(THE TASK):
Convert every line of the entries below into a Markdown table with two columns, "No." for the row number and "Text" for the line itself. Skip blank lines and omit the pictures.

[Start]

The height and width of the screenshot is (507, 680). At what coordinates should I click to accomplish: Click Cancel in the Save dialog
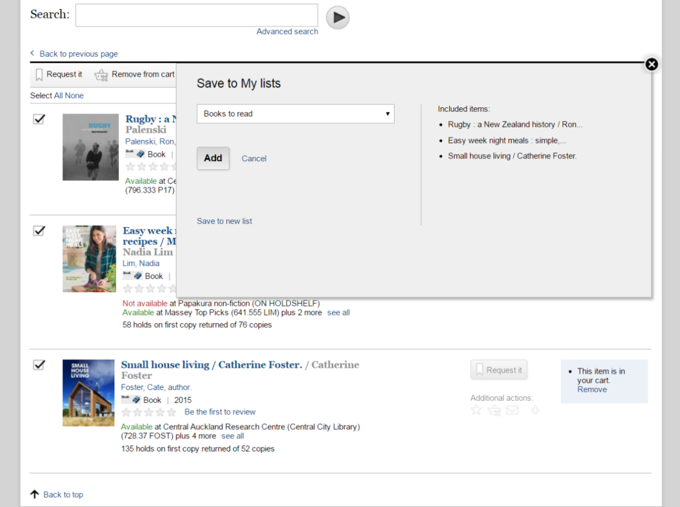click(x=254, y=159)
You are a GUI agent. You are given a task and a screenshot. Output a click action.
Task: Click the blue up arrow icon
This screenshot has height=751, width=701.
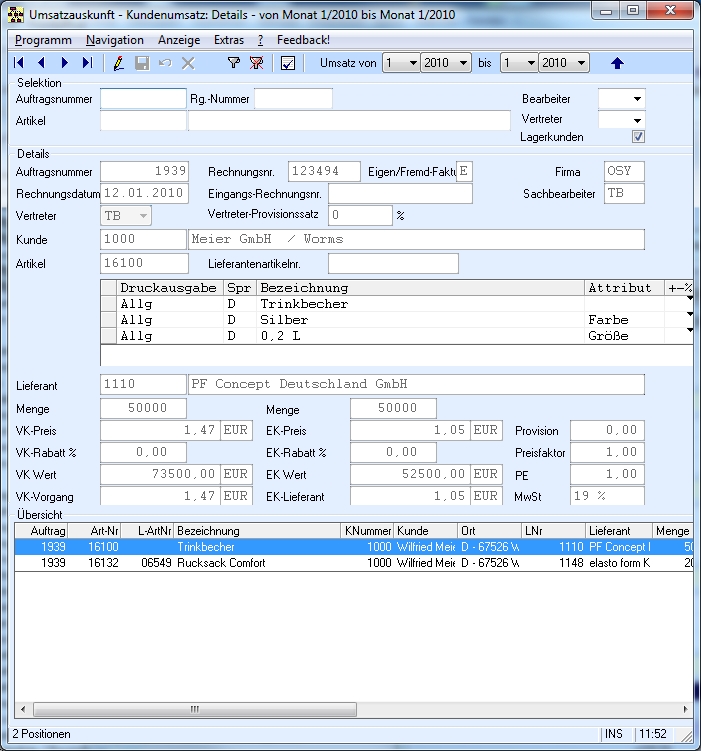pos(617,63)
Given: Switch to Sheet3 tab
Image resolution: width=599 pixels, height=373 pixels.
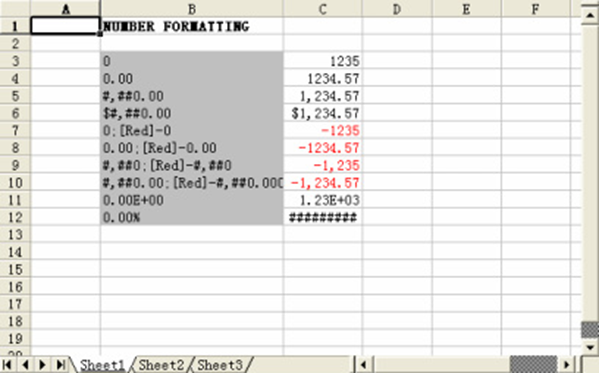Looking at the screenshot, I should pyautogui.click(x=220, y=365).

[End]

(COMPLETE OUTPUT):
| No. | Text |
|---|---|
| 1 | The height and width of the screenshot is (507, 680). At what coordinates should I click to accomplish: Click Cancel in the Save dialog |
| 2 | click(x=254, y=159) |
| 3 | You are a GUI agent. You are given a task and a screenshot. Output a click action. |
| 4 | Task: Click the blue up arrow icon |
| 5 | This screenshot has height=751, width=701. |
| 6 | pos(617,63) |
| 7 | Given: Switch to Sheet3 tab |
| 8 | Image resolution: width=599 pixels, height=373 pixels. |
| 9 | Looking at the screenshot, I should pyautogui.click(x=220, y=365). |